The third lesson that I've learned is having committed to try and do less on Friday with regard to work and more with regard to putting life into my years. I found myself thinking more through time, not in time. So thinking through time is when you project ahead, what's required, and you plan and get things ready for when that happens. Thinking in time is being spontaneous and doing it off the cuff. You know, sometimes I know people will run out of petrol and then go and get petrol, whereas others will plan what they're doing the following being good at the night before. So I have found that with regard to Fridays, Mondays, Tuesdays that we've been thinking, right, we don't need to do Wednesday, Thursday to make sure I've gotten the opportunity that Friday is free. Last week, for example, I had the planning that I would normally do in a Friday for the following week I had to do on Thursday. And I was off site on this week, Monday, Tuesday. And so I had to make sure it was all packed. I tend to try and like to take a lot of stimulation to these off sites. And I was packed on pretty much ready to go on Thursday, which is unusual. Normally, I'm not last minute.

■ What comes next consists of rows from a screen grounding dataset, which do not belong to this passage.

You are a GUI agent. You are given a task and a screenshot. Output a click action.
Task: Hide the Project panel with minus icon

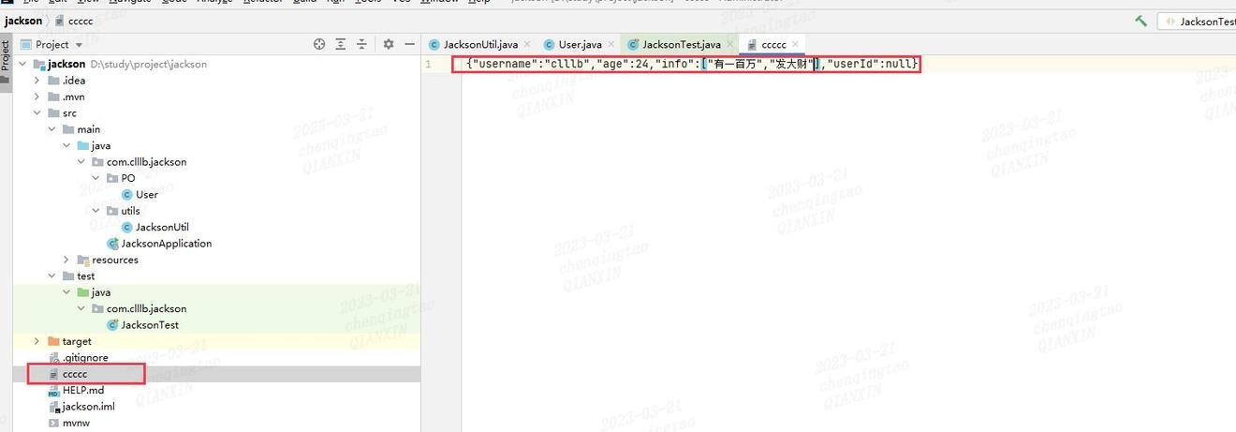(x=408, y=44)
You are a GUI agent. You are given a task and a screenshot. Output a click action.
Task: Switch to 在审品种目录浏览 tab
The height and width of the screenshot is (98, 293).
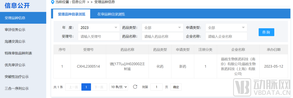[x=111, y=14]

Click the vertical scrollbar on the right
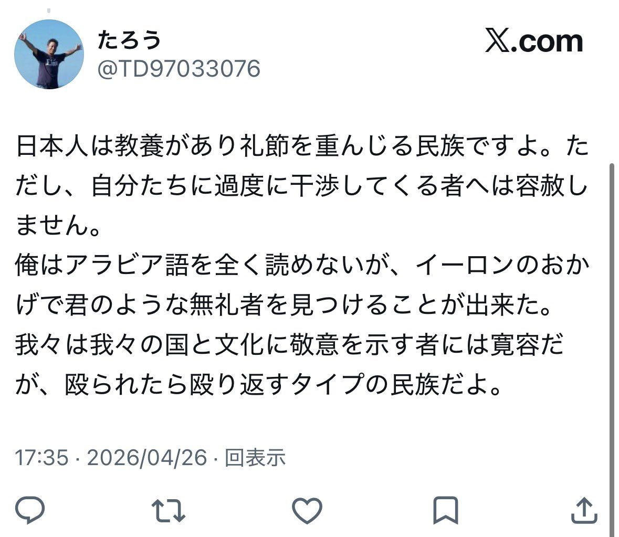point(612,347)
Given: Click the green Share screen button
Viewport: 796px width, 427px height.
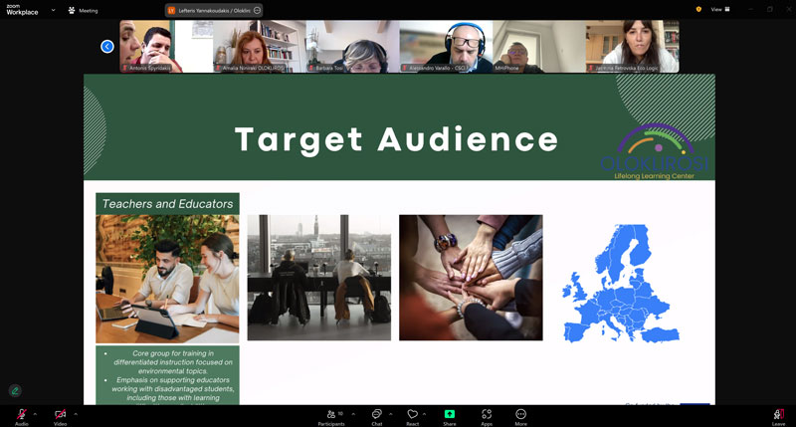Looking at the screenshot, I should click(x=450, y=414).
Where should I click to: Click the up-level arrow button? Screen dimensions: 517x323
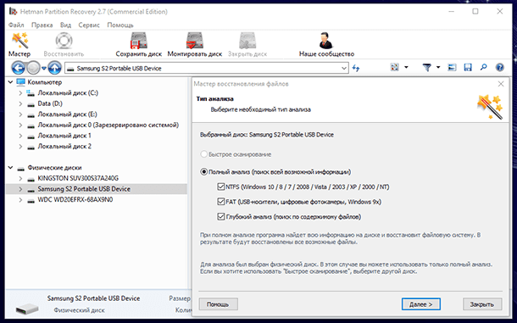[54, 68]
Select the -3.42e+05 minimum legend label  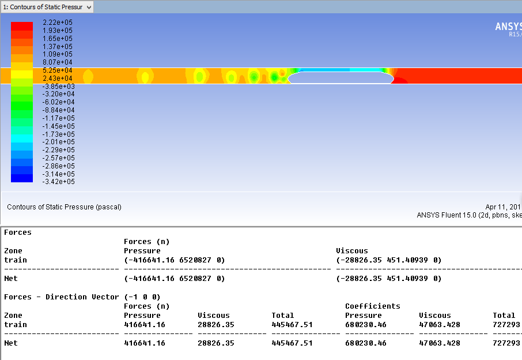[58, 182]
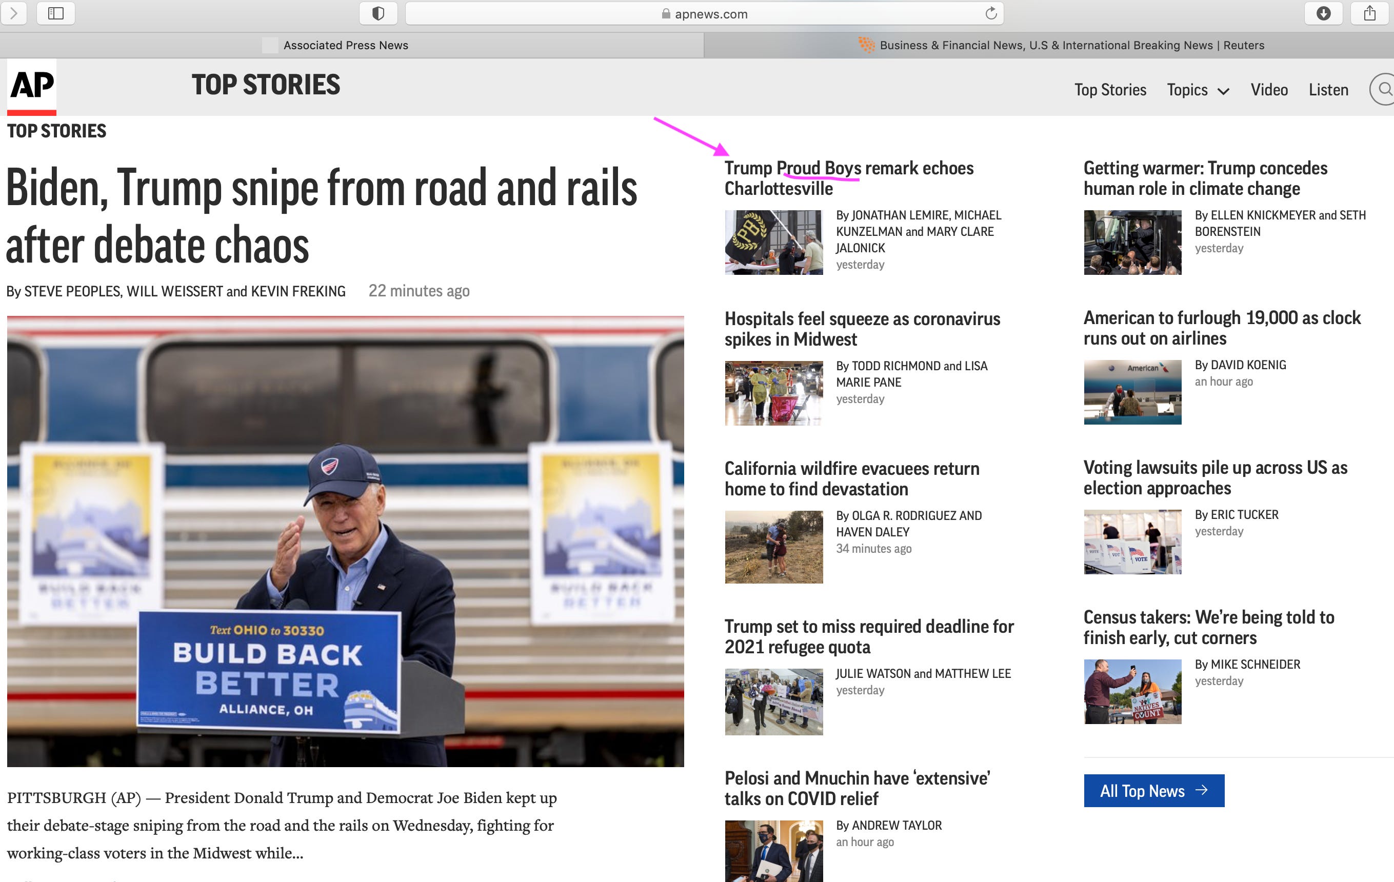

But before I can solidify, and be certain about what I'm going to do, I normally leave it till the end until I'm really ready. I feel like I'm really ready. So that's been a little bit of a shift. As I think about Friday, on Monday or Tuesday, I'm starting to cram into those days, all of the things that I would normally leave. So it's hopefully starting to build that muscle. Which was one of the reasons I started this to, you know, maximise our infinite resource of time. Work expands the time we give it. So if I only give it four days, can I get done in four days? What would normally take five. And so so far, there has been some wins. There's been some fails definitely. Now at this stage, my next Friday is clear. Yeah, there's nothing there. No work in it. There's no meetings. And I haven't, to be fair to myself and to fair to you. I haven't really been tested yet. I haven't had a client or an important thing come up or someone's requested a Friday time slot that I've had to then say either yes or no. So we'll see what happens when that happens.